Is 4th-generation nuclear power truly the most plausible source of baseload electricity in a steady-state economy?
Following up on the Contraction & Convergence concept, if there were a global climate trust that distributed equal per capita emissions shares that were worth $X/ton, and overconsuming countries such as the USA were forced to buy the surplus from citizens of underconsuming countries such as Bangladesh, would this counteract the current economic forces pushing emigrants trying to move to the USA? In other words, could solving climate change equitably also solve immigration and other problems?
Mike raises an excellent case example.
In general, I think C&C of fossil fuel consumption will counteract the aspirational flow of population from low-emissions to high-emissions economies. C&C should create greatest demand for citizenship in those economies that deliver the highest quality of life on a steady-state ecological footprint – and global development trends should follow.
This said, overpopulation is a critical problem in Bangladesh and globally. National population dynamics cannot be separated from equitable per capita emissions entitlements and are part of C&C negotiation.
But even with all of this factored into a C&C treaty, I find it very hard to forward map to 2050 without assuming that tens of millions of Bangladeshi climate refugees will require climate asylum in nations that can “afford” to absorb them.
How many climate refugees from Bangladesh and worldwide can the US absorb? At present, the US economy is so much a part of the emissions problem it cannot afford to absorb a single climate refugee without making a vicious emissions cycle worse! Added to this, depletion of High Plains groundwater together with regional climate impacts seem likely to make mass migrations within the US a significant challenge.
The only engineering pathway I can see to management of this problem is an emergency drawdown in the planet’s 22 billion head of livestock, together with a C&C framework that brings CO2/CH4 emissions AND human population back within carrying capacity.
We know that people do just fine (physically and emotionally) on plant-based diets after an initial period of adjustment. Our children and grandchildren will have no problem enjoying these diets. I would like to join CASSE (and enter a PhD program aimed at global degrowth/C&C to a steady economy), but I am waiting to see a position paper that formally acknowledges we have now so overshot planetary carrying capacity that mass vegan-engineering is an immediate practical necessity.
I have been studying population and environmental issues for over 25 years and have come to believe that for the US, for other countries, and for the world – the most humane and environmental tact is to help people where they are – not to encourage them to migrate.

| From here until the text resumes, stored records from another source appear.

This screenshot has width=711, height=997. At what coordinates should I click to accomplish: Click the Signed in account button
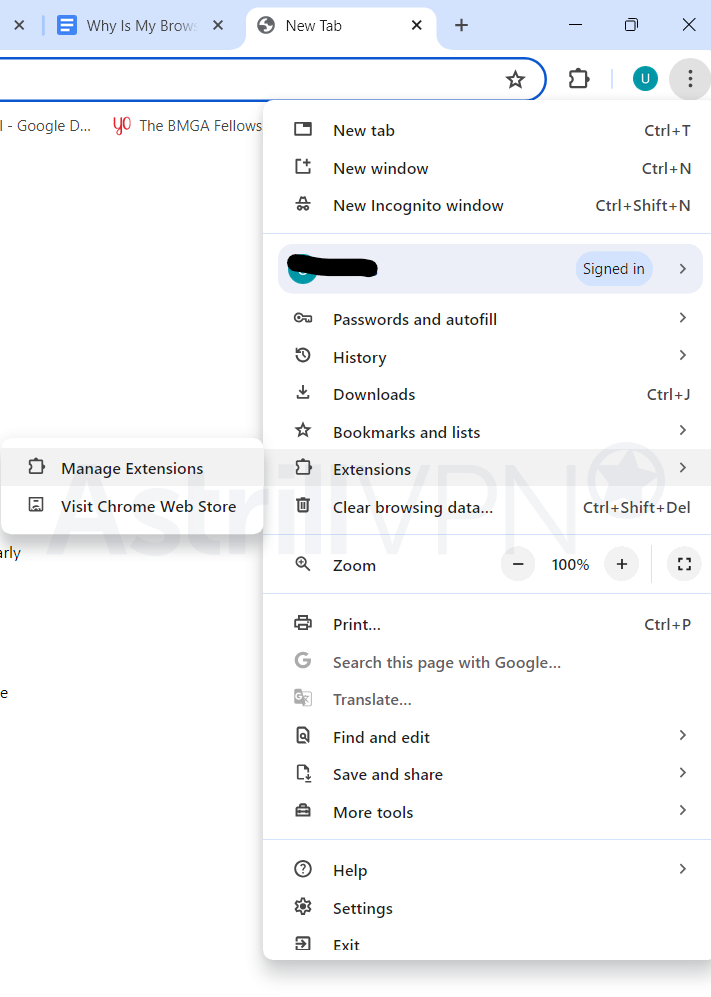pyautogui.click(x=614, y=268)
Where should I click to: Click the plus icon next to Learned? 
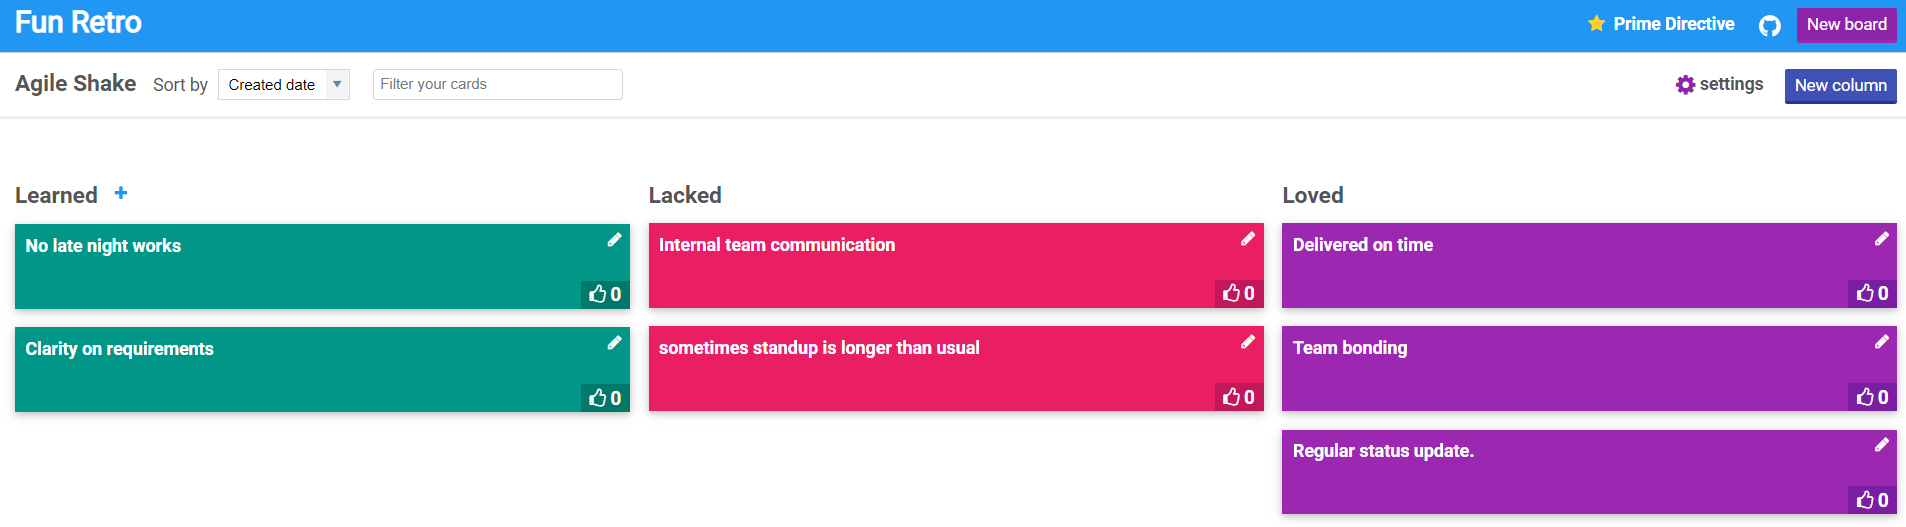tap(121, 193)
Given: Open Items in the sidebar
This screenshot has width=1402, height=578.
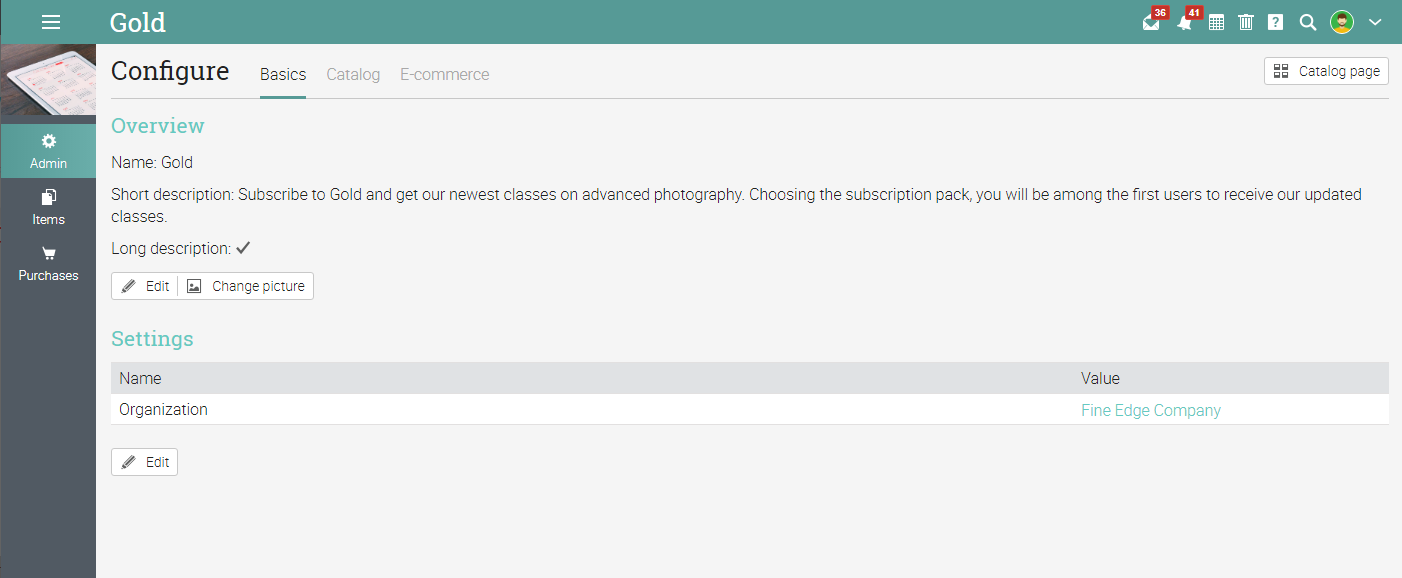Looking at the screenshot, I should (x=48, y=207).
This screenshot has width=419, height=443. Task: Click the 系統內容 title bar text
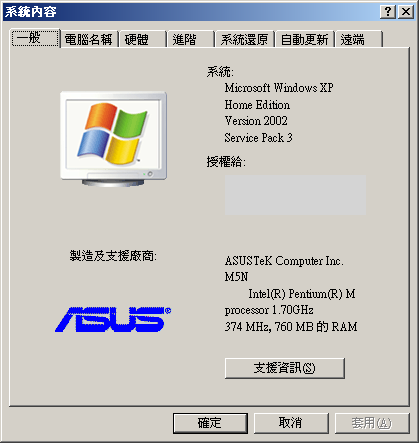point(31,12)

Migration to the US increases our own very unsustainable and growing population level with its devastating local and global environmental impacts, takes pressure off of source countries to deal with their own population growth problem, and draws away from those countries the very people who are most likely to be leaders in their native lands to help improve conditions. Some countries have asked us, in fact, to better enforce our laws to help them better their own conditions.
Population is the great multiplier!
Don’t be a deep feeler and a poor thinker. – George C. Marshall, winner of the Nobel Peace Prize, 1953.
Well that all sounds great…if you’re poor just move to a rich country…except a few things…there are only certain options for people of certain countries to move to another country. If you don’t fit into those very limited options then forget it. Also, most countries discriminate against ex convicts.